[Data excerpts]
# # # # # # #

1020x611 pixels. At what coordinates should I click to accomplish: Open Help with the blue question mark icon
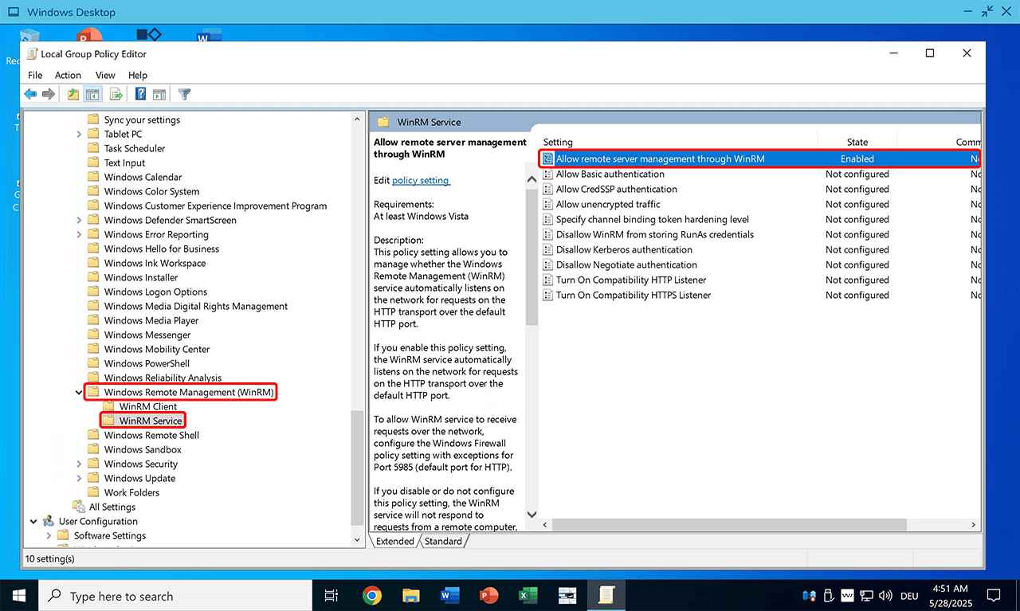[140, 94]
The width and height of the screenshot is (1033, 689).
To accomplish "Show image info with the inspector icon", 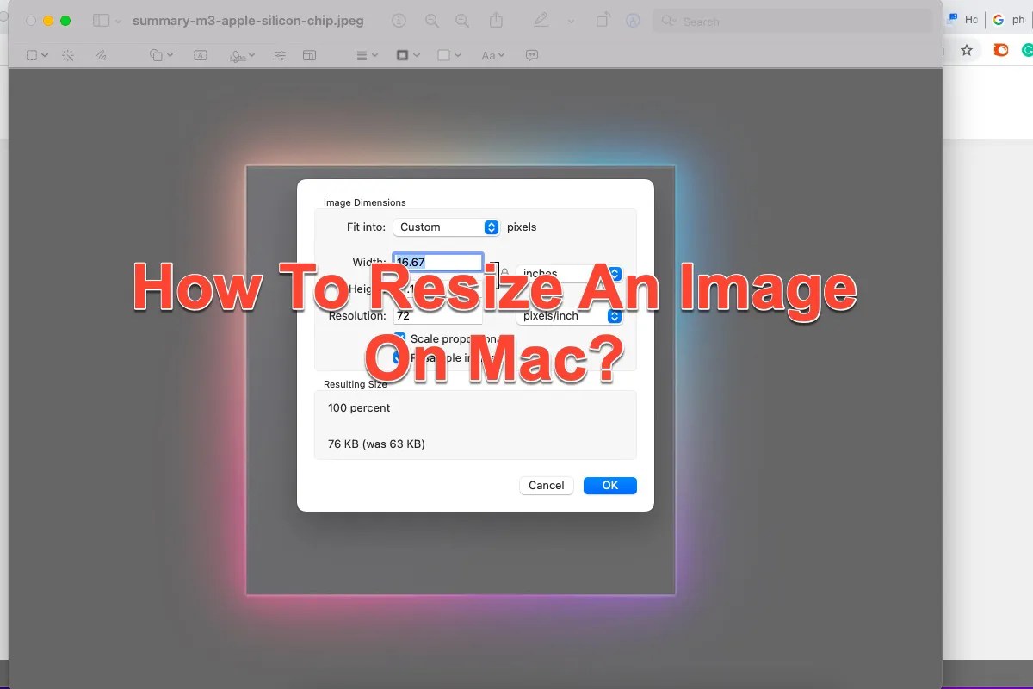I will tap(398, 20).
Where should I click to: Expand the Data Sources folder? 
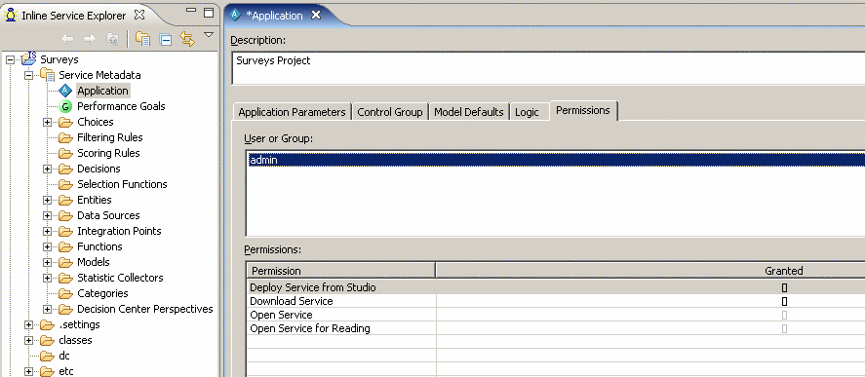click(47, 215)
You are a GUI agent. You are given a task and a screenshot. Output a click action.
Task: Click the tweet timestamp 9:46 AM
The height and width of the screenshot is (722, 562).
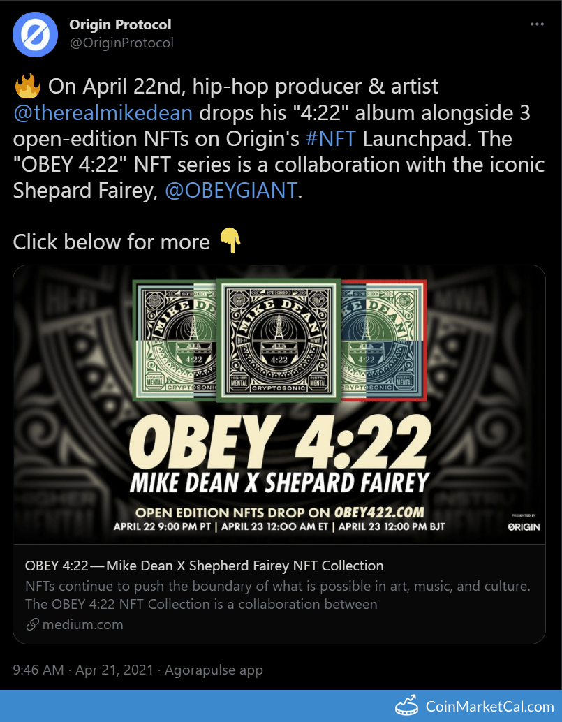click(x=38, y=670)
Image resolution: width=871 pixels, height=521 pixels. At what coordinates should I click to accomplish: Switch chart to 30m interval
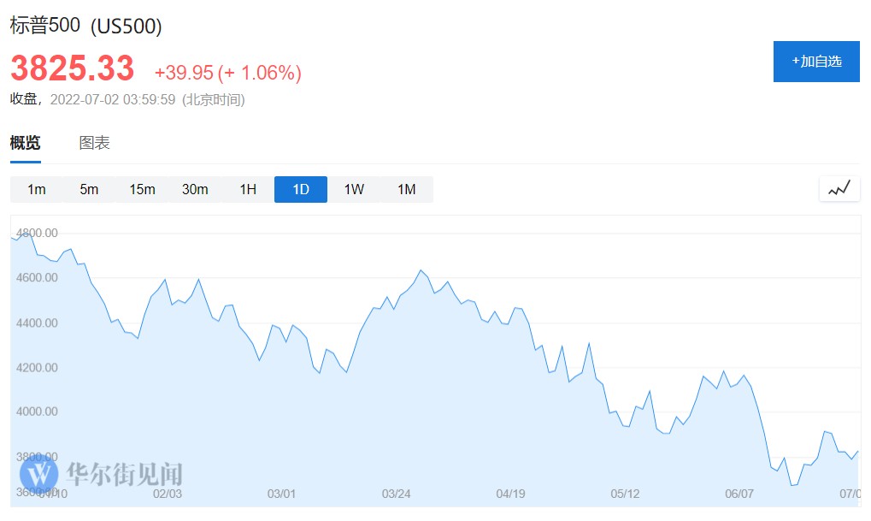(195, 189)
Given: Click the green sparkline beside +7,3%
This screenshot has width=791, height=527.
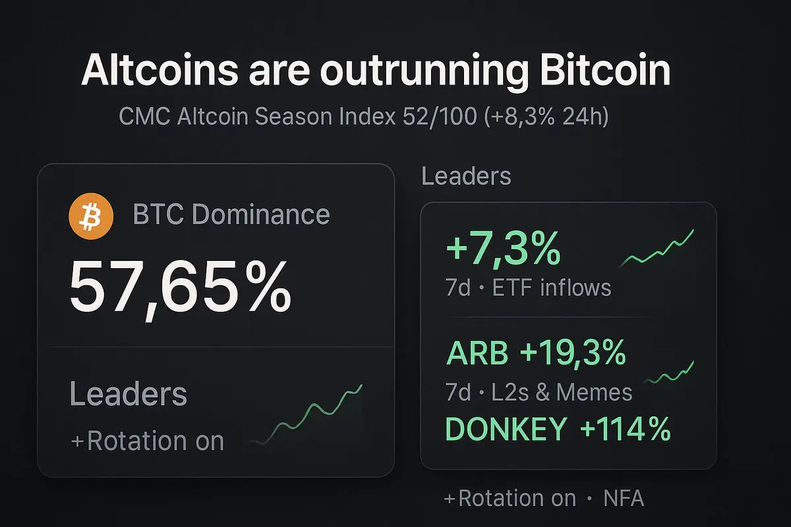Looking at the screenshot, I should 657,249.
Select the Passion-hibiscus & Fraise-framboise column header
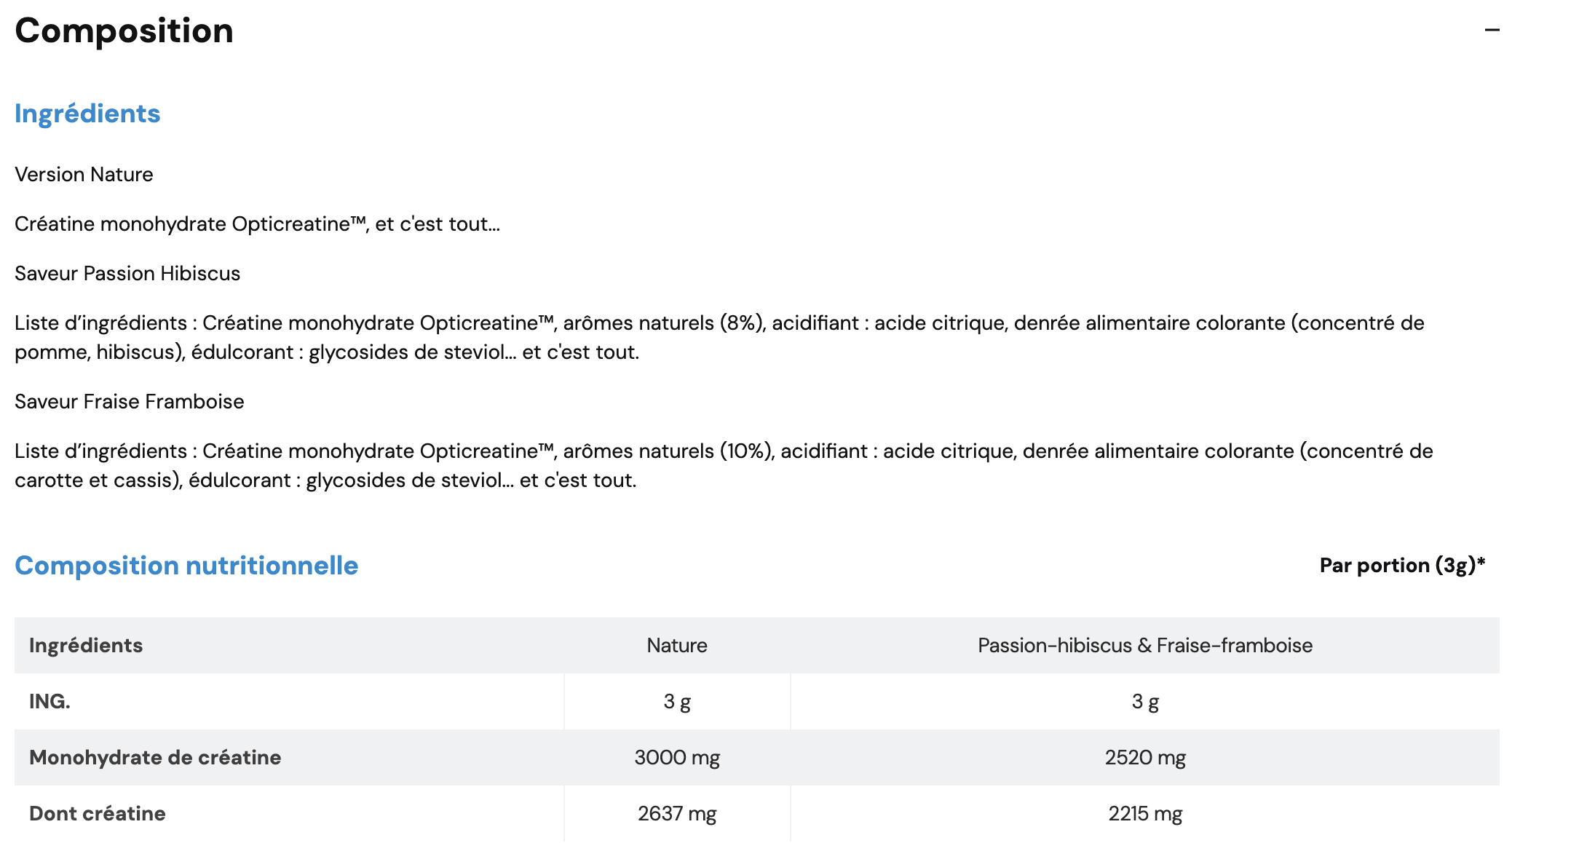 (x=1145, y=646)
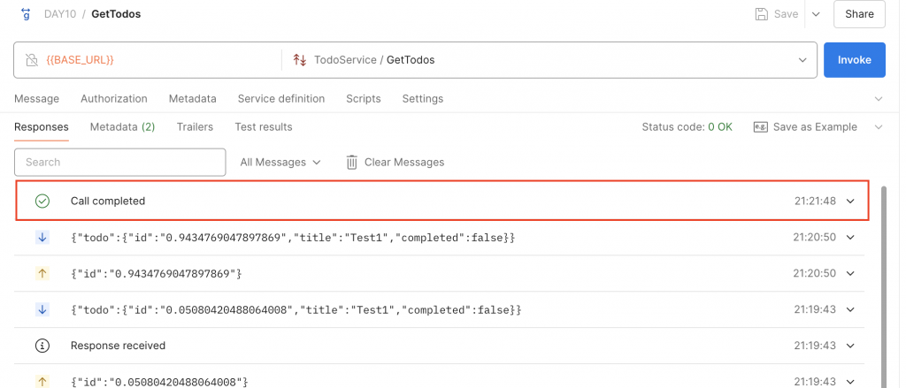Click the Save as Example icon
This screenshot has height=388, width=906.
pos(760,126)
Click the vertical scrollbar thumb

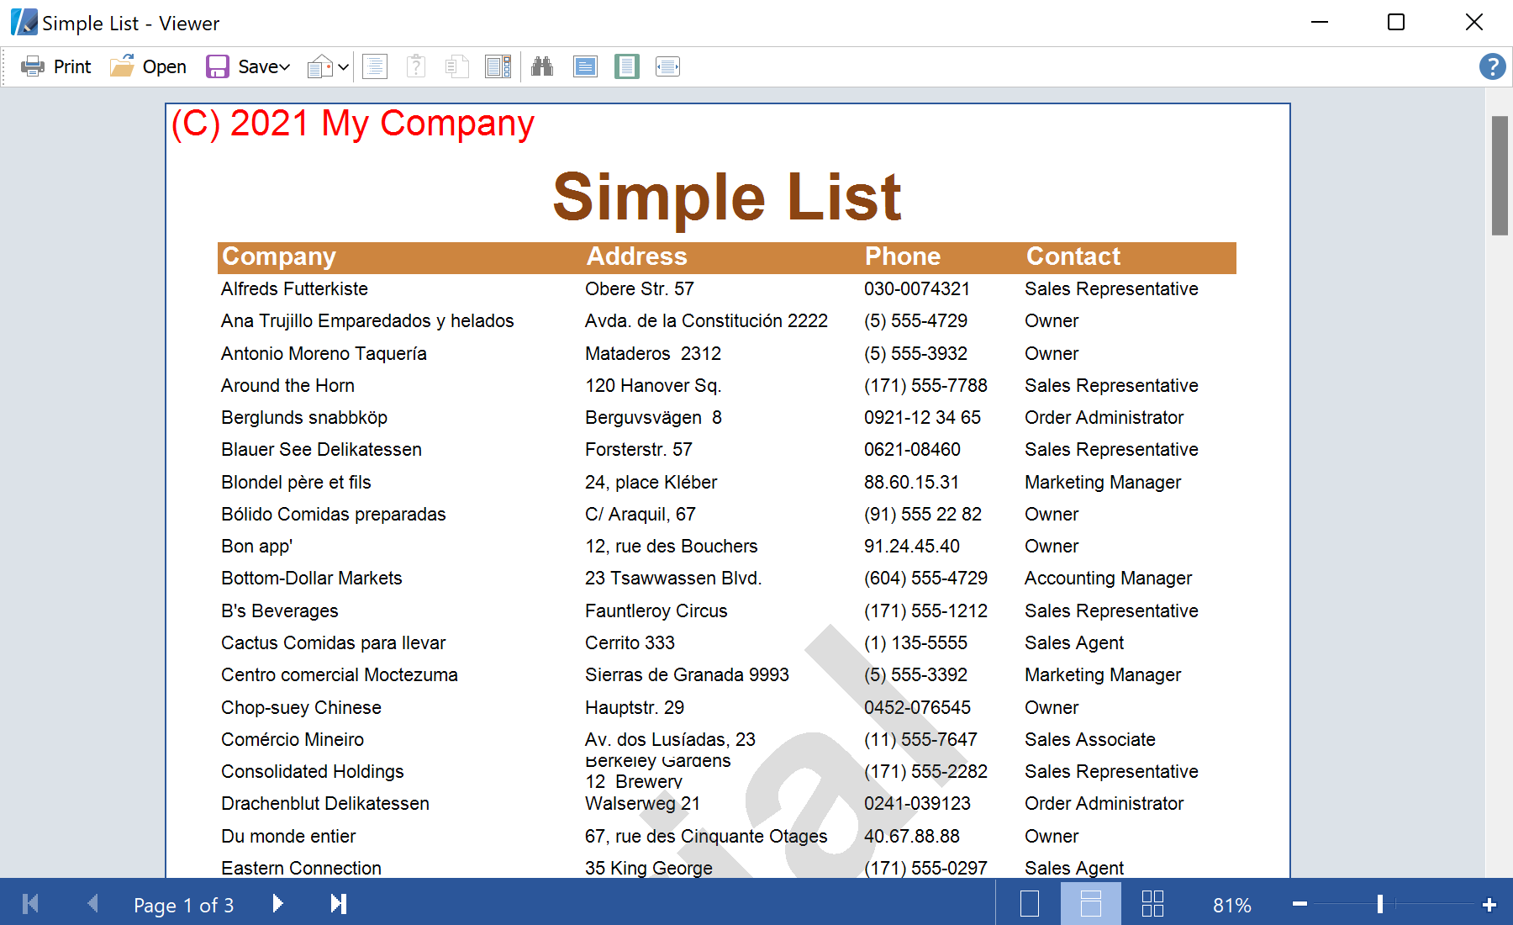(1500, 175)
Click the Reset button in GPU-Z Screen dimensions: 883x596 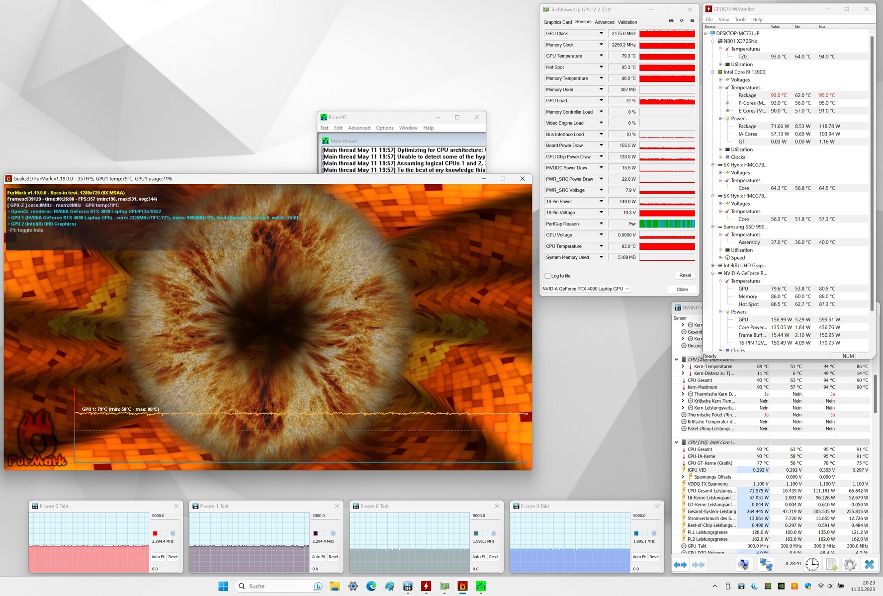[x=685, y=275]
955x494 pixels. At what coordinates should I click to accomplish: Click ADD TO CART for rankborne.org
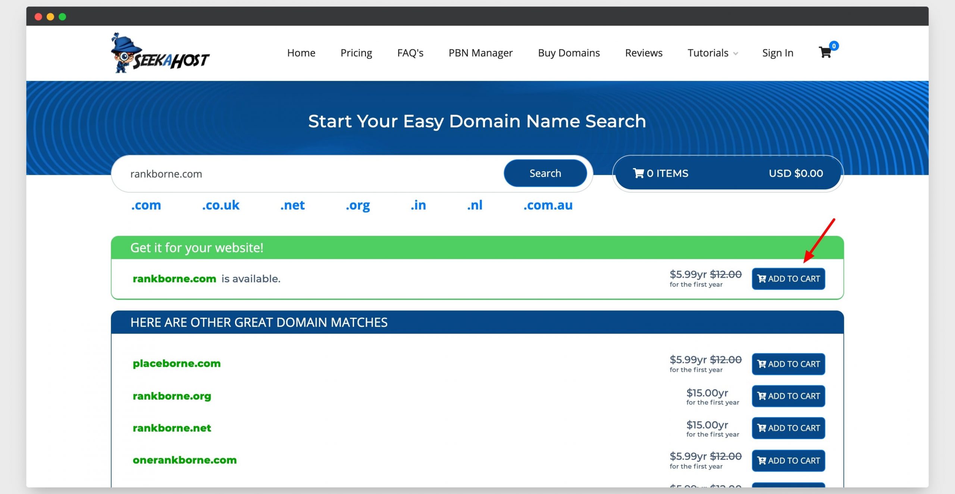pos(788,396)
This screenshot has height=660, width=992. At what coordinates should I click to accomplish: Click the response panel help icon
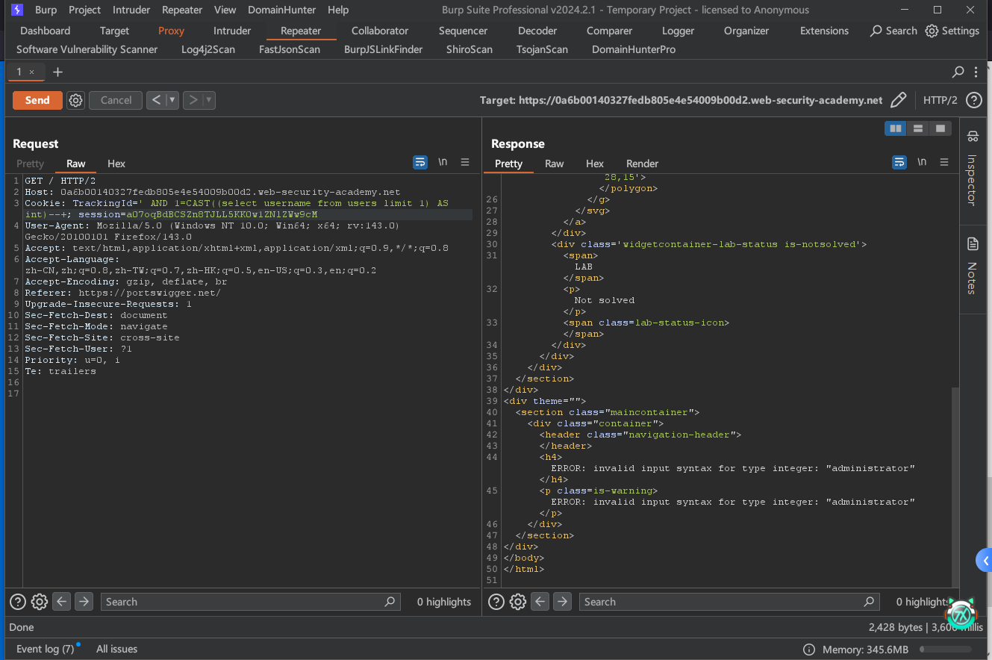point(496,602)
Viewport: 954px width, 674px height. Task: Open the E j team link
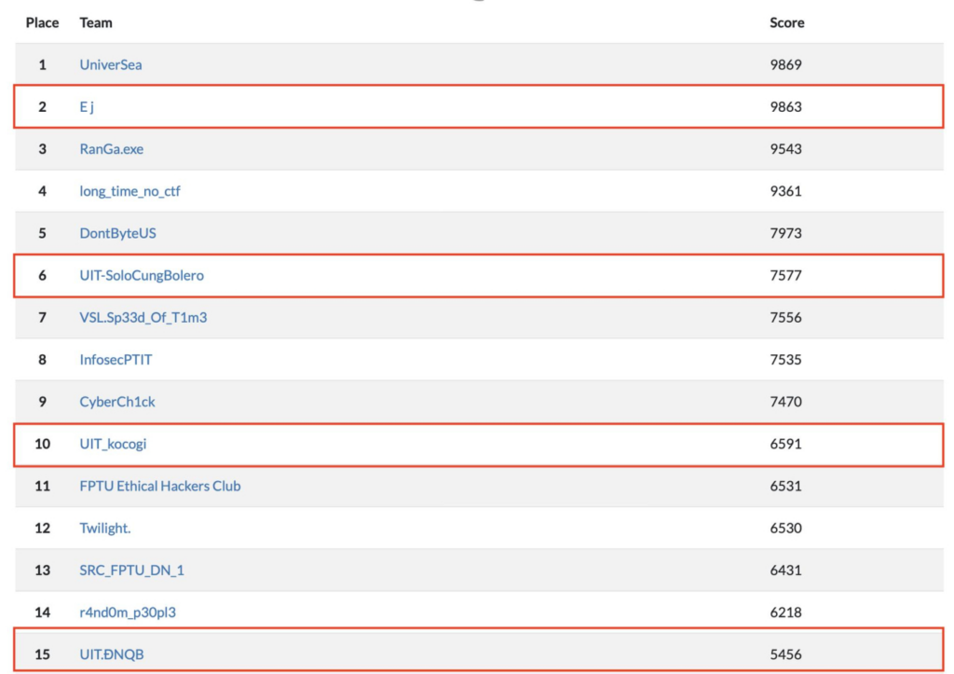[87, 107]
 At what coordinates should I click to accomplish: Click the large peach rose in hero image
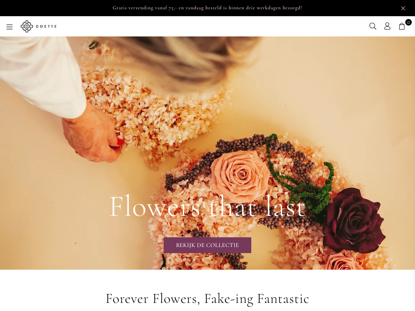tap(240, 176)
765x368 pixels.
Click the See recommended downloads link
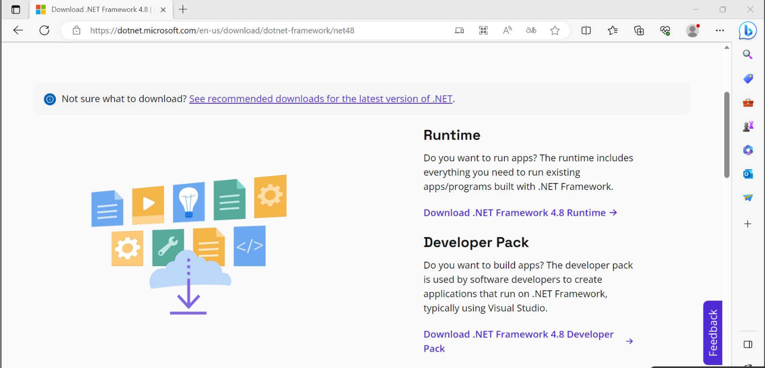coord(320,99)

# # # # # # #

◆ WHAT THIS TASK INVOLVES:
Starting at the line that contains "Viewport: 954px width, 674px", restate every line through the end of the records exactly as written, but leave the pictures out.

◆ TASK ANSWER:
Viewport: 954px width, 674px height. Task: Open the E j team link
[87, 107]
 At what coordinates should I click to accomplish: Click the large peach rose in hero image
tap(240, 176)
765x368 pixels.
Click the See recommended downloads link
coord(320,99)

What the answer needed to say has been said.